Постепенно силы покидают быка. Почувствовав слабость биджими, подросток, используя рога, как рычаги, начинает крутить ему шею. Видимо, в это время у зебу наступает удушье или же он теряет ориентировку. Во всяком случае, движения его слабеют, и наконец под восторженные крики болельщиков он, словно обессилевший путник, опускается на землю.

Зрители расступаются, зебу, вскочив, тяжело трусит в саванну. На площадку выводят свежего быка, и в противоборство вступает новый пастух. Случается, что подросток сам оказывается сброшенным на землю. Ну, а победителем считается тот, кто быстрее других уложит быка «на лопатки».

…Сокото поразил меня обилием деревьев. Купами и в одиночку, они были всюду – на улицах, площадях, во дворах. Впрочем, как вскоре выяснилось, необычного тут ничего нет: своей северной окраиной Сокото упирается в реку.

Я хотел поскорее попасть к маджеми, но Ангулу Фари придержал меня. Жизнь Сокото во многом определяется особенностями здешнего климата. Город рано пробуждается и поздно засыпает, а в полуденные часы (мы приехали в такое время) замирает.

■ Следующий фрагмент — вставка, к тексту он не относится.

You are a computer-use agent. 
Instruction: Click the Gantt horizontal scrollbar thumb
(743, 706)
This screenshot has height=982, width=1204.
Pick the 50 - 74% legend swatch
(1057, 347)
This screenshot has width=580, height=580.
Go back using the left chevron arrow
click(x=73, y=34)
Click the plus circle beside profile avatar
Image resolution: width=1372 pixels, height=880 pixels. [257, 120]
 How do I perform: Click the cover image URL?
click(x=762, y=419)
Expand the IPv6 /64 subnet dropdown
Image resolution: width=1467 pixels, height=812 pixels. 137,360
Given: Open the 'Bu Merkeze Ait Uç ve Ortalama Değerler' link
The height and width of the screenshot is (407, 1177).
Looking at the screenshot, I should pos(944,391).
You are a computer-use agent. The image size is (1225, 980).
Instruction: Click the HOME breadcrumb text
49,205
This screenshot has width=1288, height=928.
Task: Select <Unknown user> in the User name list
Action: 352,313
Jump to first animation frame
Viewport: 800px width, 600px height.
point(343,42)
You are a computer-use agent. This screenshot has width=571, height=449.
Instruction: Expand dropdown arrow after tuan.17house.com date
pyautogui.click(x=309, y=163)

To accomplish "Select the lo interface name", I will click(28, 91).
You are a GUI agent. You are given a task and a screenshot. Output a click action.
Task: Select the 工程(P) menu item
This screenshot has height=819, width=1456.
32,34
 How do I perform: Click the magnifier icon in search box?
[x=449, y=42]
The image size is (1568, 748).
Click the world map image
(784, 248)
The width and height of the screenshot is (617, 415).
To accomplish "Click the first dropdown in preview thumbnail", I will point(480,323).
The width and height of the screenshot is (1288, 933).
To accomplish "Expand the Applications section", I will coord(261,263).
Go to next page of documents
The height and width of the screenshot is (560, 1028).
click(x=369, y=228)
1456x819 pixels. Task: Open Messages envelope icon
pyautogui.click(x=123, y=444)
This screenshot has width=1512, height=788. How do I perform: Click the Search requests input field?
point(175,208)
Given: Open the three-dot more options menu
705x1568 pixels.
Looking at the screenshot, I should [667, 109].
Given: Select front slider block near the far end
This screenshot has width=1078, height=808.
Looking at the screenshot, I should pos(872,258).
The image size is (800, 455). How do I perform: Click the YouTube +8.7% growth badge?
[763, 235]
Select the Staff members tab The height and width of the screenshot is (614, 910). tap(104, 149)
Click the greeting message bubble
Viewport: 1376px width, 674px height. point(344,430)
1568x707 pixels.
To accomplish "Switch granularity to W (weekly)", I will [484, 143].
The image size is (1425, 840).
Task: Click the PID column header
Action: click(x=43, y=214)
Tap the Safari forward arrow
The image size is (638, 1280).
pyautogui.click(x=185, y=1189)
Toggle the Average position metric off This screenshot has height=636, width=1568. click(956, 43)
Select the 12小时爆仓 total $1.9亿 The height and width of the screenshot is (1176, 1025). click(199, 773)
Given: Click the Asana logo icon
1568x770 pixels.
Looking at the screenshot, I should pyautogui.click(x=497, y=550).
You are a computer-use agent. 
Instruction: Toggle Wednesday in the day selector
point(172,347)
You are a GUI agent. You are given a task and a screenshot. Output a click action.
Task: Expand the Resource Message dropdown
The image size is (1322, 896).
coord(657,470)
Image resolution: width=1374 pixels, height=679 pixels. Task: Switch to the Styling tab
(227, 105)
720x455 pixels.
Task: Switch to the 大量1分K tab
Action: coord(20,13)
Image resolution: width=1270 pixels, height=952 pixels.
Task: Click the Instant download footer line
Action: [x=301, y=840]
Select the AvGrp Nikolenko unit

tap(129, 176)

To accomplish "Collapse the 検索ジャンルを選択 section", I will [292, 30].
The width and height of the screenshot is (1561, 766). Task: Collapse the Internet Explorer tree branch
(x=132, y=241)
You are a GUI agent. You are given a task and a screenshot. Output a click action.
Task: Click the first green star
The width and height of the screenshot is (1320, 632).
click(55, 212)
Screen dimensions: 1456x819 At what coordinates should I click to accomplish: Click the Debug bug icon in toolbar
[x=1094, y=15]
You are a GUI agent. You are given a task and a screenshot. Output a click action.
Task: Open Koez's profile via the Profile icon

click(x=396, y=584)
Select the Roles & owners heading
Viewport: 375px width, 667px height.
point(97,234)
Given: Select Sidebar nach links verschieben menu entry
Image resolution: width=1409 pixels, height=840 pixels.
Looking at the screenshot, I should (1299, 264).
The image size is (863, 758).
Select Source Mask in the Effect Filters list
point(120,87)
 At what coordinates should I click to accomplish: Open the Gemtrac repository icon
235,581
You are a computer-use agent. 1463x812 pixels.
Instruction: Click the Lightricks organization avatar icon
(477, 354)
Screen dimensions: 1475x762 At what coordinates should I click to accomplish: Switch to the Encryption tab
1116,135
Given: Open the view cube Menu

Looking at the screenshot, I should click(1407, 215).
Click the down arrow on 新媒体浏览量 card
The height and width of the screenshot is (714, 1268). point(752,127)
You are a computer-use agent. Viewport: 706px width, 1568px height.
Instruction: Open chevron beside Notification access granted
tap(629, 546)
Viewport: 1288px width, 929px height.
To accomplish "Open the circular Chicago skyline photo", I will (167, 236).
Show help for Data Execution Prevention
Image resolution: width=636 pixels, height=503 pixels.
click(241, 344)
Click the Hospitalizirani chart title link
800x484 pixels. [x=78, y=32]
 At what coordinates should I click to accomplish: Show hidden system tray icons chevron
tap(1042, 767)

Закрываются государственные учреждения, магазины, лавки, мастерские ремесленников: люди прячутся по домам, пережидая зной. Догадавшись, наверное, что меня не удастся сразу затащить в местный кондиционированный отель, Ангулу Фари решил показать свой город, которой в его повествовании сбросил тусклый налет обыденности.

Сокото, основанный каким-то аборигеном и унаследовавший его имя, ведет свое летосчисление с XII века. В скромной деревеньке, открытой ветрам, долгое время было десятка два круглых хижин, куда изредка наведывались кочевники для обмена своих продуктов на продукты земледелия. И все же история Сокото больше связана с именем другого человека.

После осторожной езды по лабиринту улочек, направляемый Ангулу Фари, я вывел автомашину на большой пустырь. В центре его за трехметровой стеной, выставившей в разные стороны свои четыре клинообразных угла, проглядывало круглое строение. Рядом разрослись деревья, положив ветви на плоскую крышу. Это был кубба – мавзолей, построенный над могилой Османа дан Фодио.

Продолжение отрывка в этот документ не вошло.